This morning Chelsea and I met at the Bagel Company and snatched a rarely available newspaper off the table.
The goal?
Garage sale hunting.
In short, Chelsea and I had the goal to beat all the early bird old timers at picking out the gems in the (scarce) garage sale-ing market here in our small town. We wrote some addresses on a napkin (classy, I know) and after drinking black coffee and bagels (toasted, of course) we hopped into the Golden Chariot and were off on an adventure in cheap purchases.
The first two places we stopped by had nothing of value; baby clothing or clothing in sixes 2X- we were right in the middle, and therefore drove on, eventually to an odd garage sale happening behind an enormous engineering firm. I purchased a teal blue glass cup for 35 cents (deal!) , and a box made to look like an old book with a red felt interior to hold jewelry (tacky/kistchy goodness!). Chelsea, on the hunt for vintage tea cups, did not make any purchases (and never did- the tea cups were never found).
We eventually found ourselves on Cherry Avenue, where the greatest bargain laid in a pleather brown camera bag.
Not one, not two but three cameras ranging from the 50’s and 60’s lay in a bag, nestled together, complete with flash cubes and instruction manuals. The price? A mere $15. Who wouldn’t lunge at that?
I’ve had my fingers viciously pounding the keyboard for the last two hours trying to figure out A) how to get 620 film (deemed impossible unless I was wealthy) and then B) how to modify 120 film into 620 film (thank you, Internet and Flickr people!). I think it is possible, and I’m currently toying with the idea of ordering about 10 packs of 120 film from this weird, small and cheap Croatian film company to mess around with.
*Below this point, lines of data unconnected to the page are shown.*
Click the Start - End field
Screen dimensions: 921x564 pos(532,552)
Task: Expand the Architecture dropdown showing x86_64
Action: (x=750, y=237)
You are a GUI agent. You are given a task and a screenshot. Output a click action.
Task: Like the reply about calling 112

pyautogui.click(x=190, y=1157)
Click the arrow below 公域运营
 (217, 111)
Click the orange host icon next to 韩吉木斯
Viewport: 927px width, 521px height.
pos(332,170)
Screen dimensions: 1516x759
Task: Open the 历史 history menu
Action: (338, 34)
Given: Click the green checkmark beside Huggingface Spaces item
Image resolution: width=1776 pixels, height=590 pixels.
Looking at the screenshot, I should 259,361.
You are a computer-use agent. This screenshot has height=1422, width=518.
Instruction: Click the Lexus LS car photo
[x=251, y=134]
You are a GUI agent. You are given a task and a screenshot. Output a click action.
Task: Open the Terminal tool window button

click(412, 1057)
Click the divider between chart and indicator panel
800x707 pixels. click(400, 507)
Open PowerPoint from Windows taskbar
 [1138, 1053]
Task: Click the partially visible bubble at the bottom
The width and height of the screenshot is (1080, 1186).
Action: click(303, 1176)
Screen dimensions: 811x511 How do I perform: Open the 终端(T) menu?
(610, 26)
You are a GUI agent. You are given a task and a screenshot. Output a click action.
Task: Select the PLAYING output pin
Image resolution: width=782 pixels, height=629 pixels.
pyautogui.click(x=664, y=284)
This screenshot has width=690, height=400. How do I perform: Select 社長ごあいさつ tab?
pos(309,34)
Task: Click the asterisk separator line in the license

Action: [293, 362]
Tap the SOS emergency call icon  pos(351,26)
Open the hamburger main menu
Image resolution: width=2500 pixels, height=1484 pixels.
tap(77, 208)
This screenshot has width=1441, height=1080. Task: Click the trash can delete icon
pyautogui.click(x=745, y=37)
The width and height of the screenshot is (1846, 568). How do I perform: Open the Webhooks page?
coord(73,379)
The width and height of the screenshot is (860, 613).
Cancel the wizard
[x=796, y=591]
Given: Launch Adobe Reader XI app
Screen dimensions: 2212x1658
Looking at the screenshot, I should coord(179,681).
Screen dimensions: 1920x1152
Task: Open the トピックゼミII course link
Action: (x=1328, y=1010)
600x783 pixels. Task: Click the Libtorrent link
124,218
You have to grind down the film and trip the edges to make it compatible for the Argus and the Kodak Brownie bodies, but I think it might be possible!
As for the Kodak Instamatic…well, 126 film is even more difficult to come across, and just as tricky. Some people say you can wind 35 mm (standard) film into a 126 film canister, but my not-to-nimble fingers make me doubtful of my power to A) even get a roll of 126 and B) to correctly use the canister again with 35mm film inside.
This concludes my all-too-enthusiastic post about my new cameras. In the next few weeks who knows, perhaps I will have gotten up the guts (and the dough/cash/moolah/ka-ching/currency) to invest in some 120 film and see if I can get either the Kodak Brownie or the Argues functioning!
Also, the title of this post has nothing to do with the actual content. It translates to, Would you like something to drink? in Italian.